* Problem statement: Extend the lecture notes on directory operations and file system implementation, beginning immediately after their final sentence.
━━ Document extract
6.2.5: Directory operations
- Create: Produces an ``empty'' directory.
Normally the directory created actually contains . and .., so is not
really empty
 
 
- Delete: Requires the directory to be empty (i.e., to just contain
. and ..).  Commands are normally written that will first empty the
directory (except for . and ..) and then delete it.  These commands
make use of file and directory delete system calls.
 
 
- Opendir: Same as for files (creates a ``handle'')
 
 
- Closedir: Same as for files
 
 
- Readdir: In the old days (of unix) one could read directories as files
so there was no special readdir (or opendir/closedir).  It was
believed that the uniform treatment would make programming (or at
least system understanding) easier as there was less to learn.
However, experience has taught that this was not a good idea since
the structure of directories then becomes exposed.  Early unix had a
simple structure (and there was only one).  Modern systems have more
sophisticated structures and more importantly they are not fixed
across implementations.
 
 
 
- Rename: As with files
 
 
- Link: Add a second name for a file; discussed
below.
 
 
- Unlink: Remove a directory entry.  This is how a file is deleted.
But if there are many links and just one is unlinked, the file
remains.  Discussed in more
detail below.
6.3: File System Implementation
6.3.1: File System Layout
- One disk starts with a Master Boot Record (MBR).
- Each disk has a partition table.
- Each partition holds one file system.
- Each partition typically contains some parameters (e.g., size),
free blocks, and blocks in use.  The details vary.
- In unix some of the in use blocks contains I-nodes each of which
describes a file (or directory and is described below)
- During boot the MBR is read and executed.  It transfers control to
the boot block of the active partition.
6.3.2; Implementing Files
- A disk cannot read or write a single word.  Instead it can read or
write a sector, which is often 512 bytes.
━━━━
━━ Provided records
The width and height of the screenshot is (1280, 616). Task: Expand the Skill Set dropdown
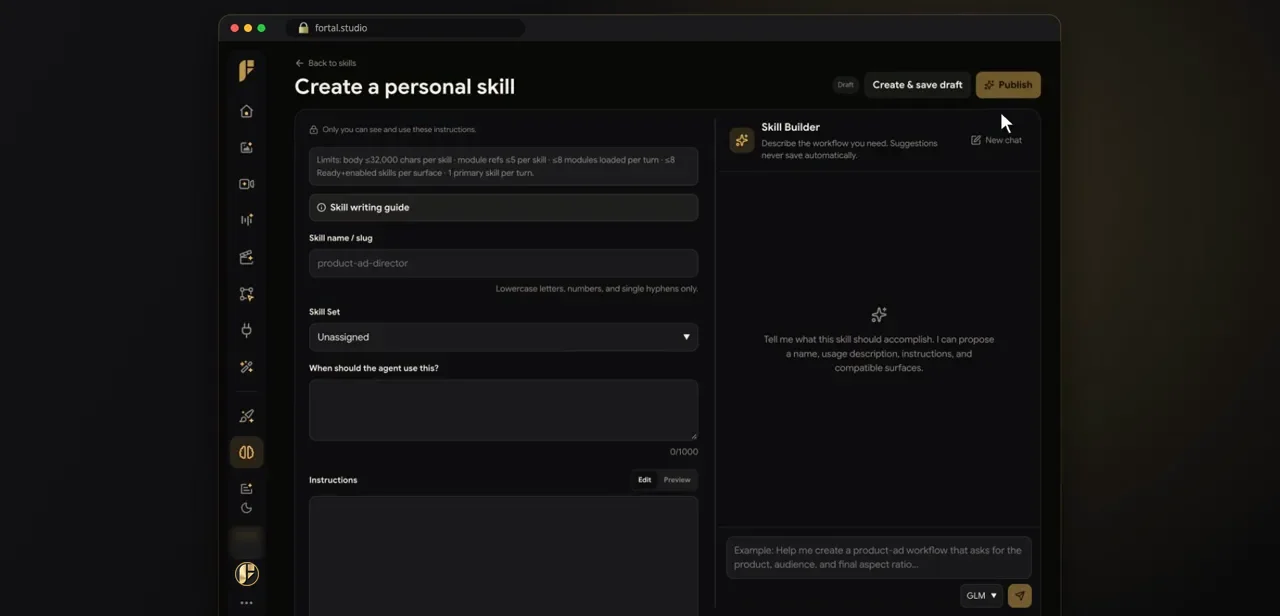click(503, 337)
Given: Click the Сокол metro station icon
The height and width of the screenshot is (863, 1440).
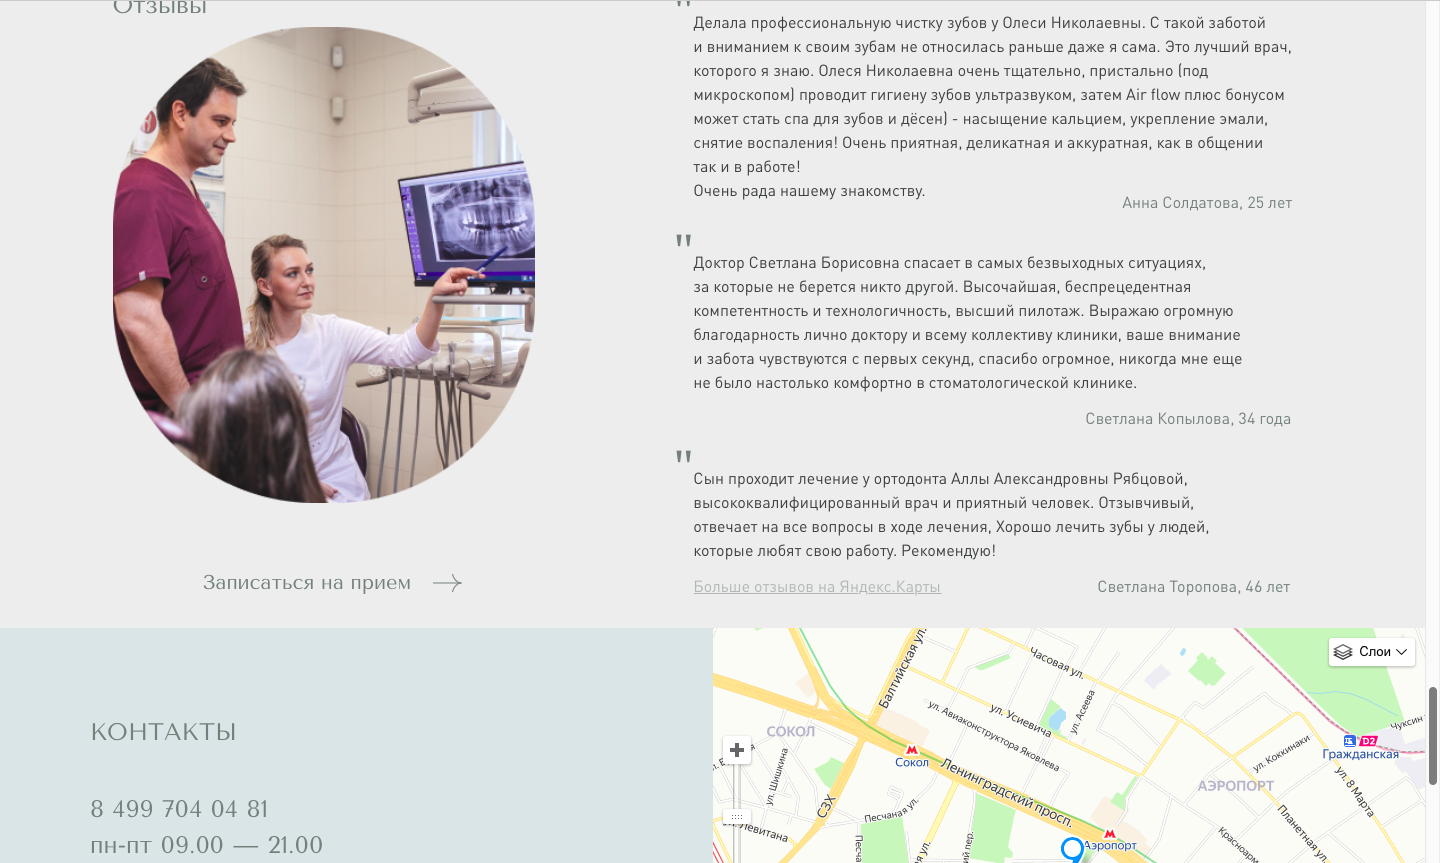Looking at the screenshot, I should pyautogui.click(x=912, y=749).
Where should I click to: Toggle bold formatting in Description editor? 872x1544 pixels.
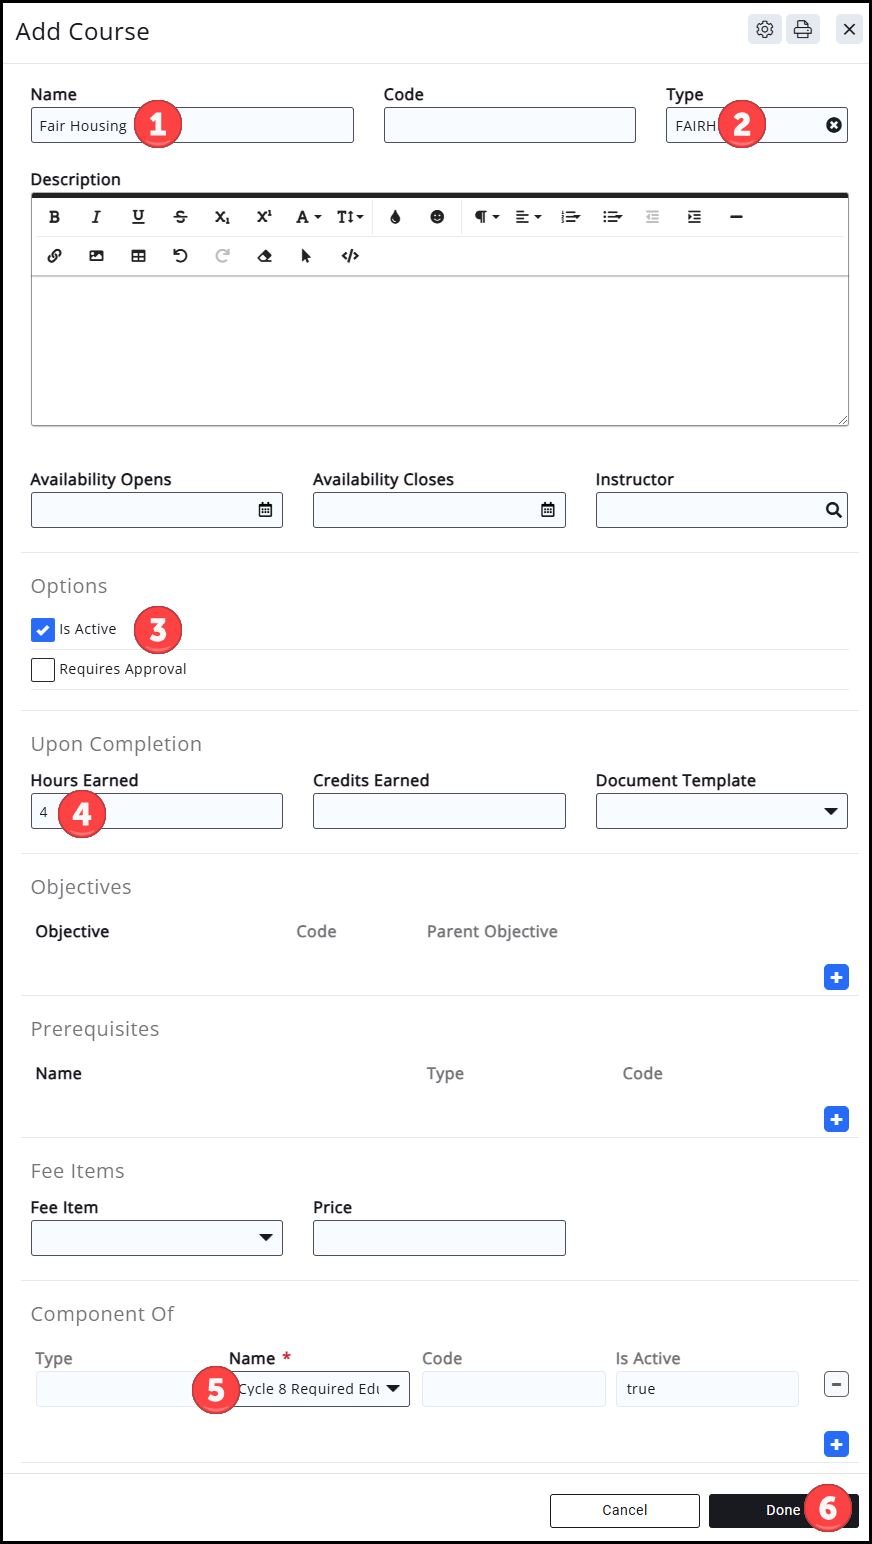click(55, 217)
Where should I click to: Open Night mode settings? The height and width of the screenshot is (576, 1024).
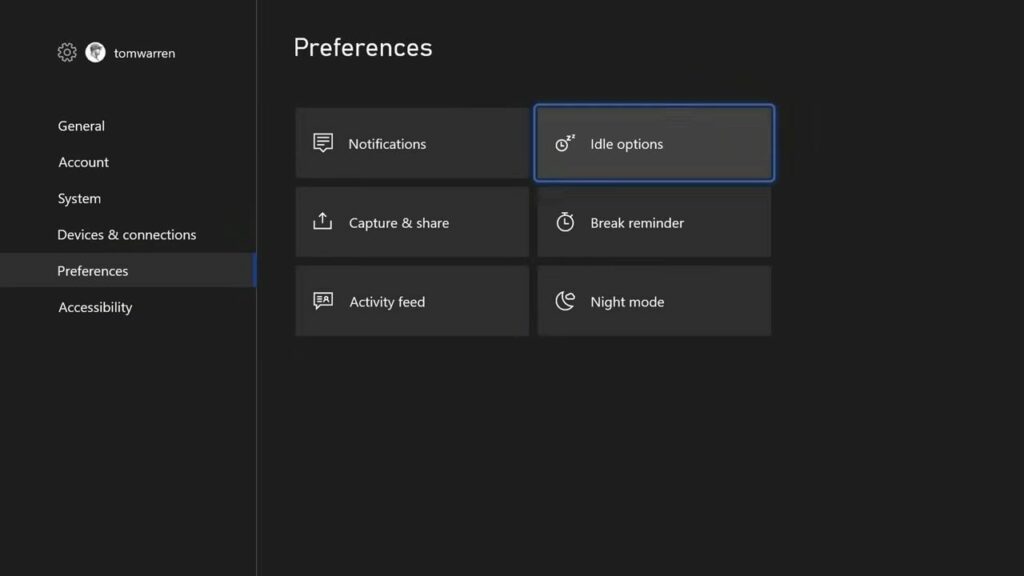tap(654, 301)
━━━━
* Reply:
- Disks are written in blocks whose size is a multiple of the sector
size.
- When we study I/O in the next chapter I will bring in some
physically large (and hence old) disks so that we can see what they
look like and understand better sectors (and tracks, and cylinders,
and heads, etc.).
Contiguous allocation
- This is like OS/MVT.
- The entire file is stored as one piece.
- Simple and fast for access, but ...
- Problem with growing files
    
    - Must either evict the file itself or the file it is bumping
    into.
    
- Same problem with an OS/MVT kind of system if jobs grow.
    
 
- Problem with external fragmentation.
- Not used for general purpose systems.  Ideal for systems where
files do not change size.
Homework: 12.
Linked allocation
- The directory entry contains a pointer to the first block of the file.
- Each block contains a pointer to the next.
- Horrible for random access.
- Not used.
FAT (file allocation table)
- Used by dos and windows (but not windows/NT).
- Directory entry points to first block (i.e. specifies the block
number).
- A FAT is maintained in memory having one (word) entry for each
disk block.  The entry for block N contains the block number of the
next block in the same file as N.
- This is linked but the links are store separately.
- Time to access a random block is still is linear in size of file
but now all the references are to this one table which is in memory.
So it is bad but not horrible for random access.
- Size of table is one word per disk block.  If one writes all
blocks of size 4K and uses 4-byte words, the table is one megabyte for
each disk gigabyte.  Large but not prohibitive.
- If write blocks of size 512 bytes (the sector size of most disks)
then the table is 8 megs per gig, which might be prohibitive.
 
Inodes
- Used by unix.
- Directory entry points to inode (index-node).
- Inode points to first few data blocks, often called direct blocks.
- Inode also points to an indirect block, which points to disk blocks.
- Inode also points to a double indirect, which points an indirect ...
- For some implementations there are triple indirect as well.
- The inode is in memory for open files.
So references to direct blocks take just one I/O.
- For big files most references require two I/Os (indirect + data).
- For huge files most references require three I/Os (double
indirect, indirect, and data).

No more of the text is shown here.